Palindrome Partitioning II
Given a string s, partition s such that every substring of the partition is a palindrome.
Return the minimum cuts needed for a palindrome partitioning of s.
For example, given s = "aab",
Return 1 since the palindrome partitioning ["aa","b"] could be produced using 1 cut.
Analysis
核心:
- cut[i] 代表s的前i个字母至少需要cut多少次
- scan s,从某一个位置i的左右开始去找。当找到一个palindrome的时候,更新cut的值为前面不是palindrome的部分cut值+1,因为前面的已经算好,加上一个palindrome,多cut一次即可
- 最后返回cut[s.length]
Example: "aabbabc", return 3, aa | b | bab | c
0 1 2 3 4 5 6
a a b b a b c
-1 0 0 1 1 1 2 3
Initialize cut = [-1 0 1 2 3 4 5 6]
i=0:
odd: "a" is palindrome, update cut[1] to min(0, -1+1)
even: "aa" is palindrome, update cut[2] to min(1, -1+1)
cut = [-1 0 0 2 3 4 5 6]
i=1:
odd: "a" is palindrome, update cut[2] to min(0, 0+1)
even: no palindrome
cut = [-1 0 0 2 3 4 5 6]
i=2:
odd: "b" is palindrome, update cut[3] to min(2, 0+1)
even: "bb" is palindrome, update cut[4] to min(3, 0+1)
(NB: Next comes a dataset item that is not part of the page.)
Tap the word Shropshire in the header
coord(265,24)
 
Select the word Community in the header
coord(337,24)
"abba" is palindrome, update cut[5] to min(4, 0+1)
cut = [-1 0 0 1 1 1 5 6]
i=3:
odd: "b" is palindrome, update cut[4] to min(1, 1+1)
even: no palindrome
cut = [-1 0 0 1 1 1 5 6]
i=4:
odd: "a" is palindrome, update cut[5] to min(1, 1+1)
even: "bab" is palindrome, update cut[6] to min(5, 1+1)
cut = [-1 0 0 1 1 1 2 6]
i=5:
odd: "b" is palindrome, update cut[6] to min(2, 1+1)
even: no palindrome
cut = [-1 0 0 1 1 1 2 6]
i=6:
odd: "c" is palindrome, update cut[7] to min(6, 2+1)
even: no palindrome
cut = [-1 0 0 1 1 1 2 3]
return cut[7]=3
Code
public class Solution {
public int minCut(String s) {
if (s==null || s.length()<=1) return 0;
int len = s.length();
//cut[i]: number of cuts for the first i chars
int[] cut = new int[len+1];
//initialize with maximum possible cuts (cut to single chars)
for (int i=0; i<=len; i++) cut[i]=i-1;
for (int i=0; i<len; i++){
//odd length palindrome
for (int j=0; i-j>=0 && i+j <len && s.charAt(i-j)==s.charAt(i+j); j++){
cut[i+j+1] = Math.min(cut[i+j+1], 1+cut[i-j]);
}
//even length palindrome
for (int j=1; i-j+1>=0 && i+j <len && s.charAt(i-j+1)==s.charAt(i+j); j++){
cut[i+j+1] = Math.min(cut[i+j+1], 1+cut[i-j+1]);
}
}
return cut[len];
}
}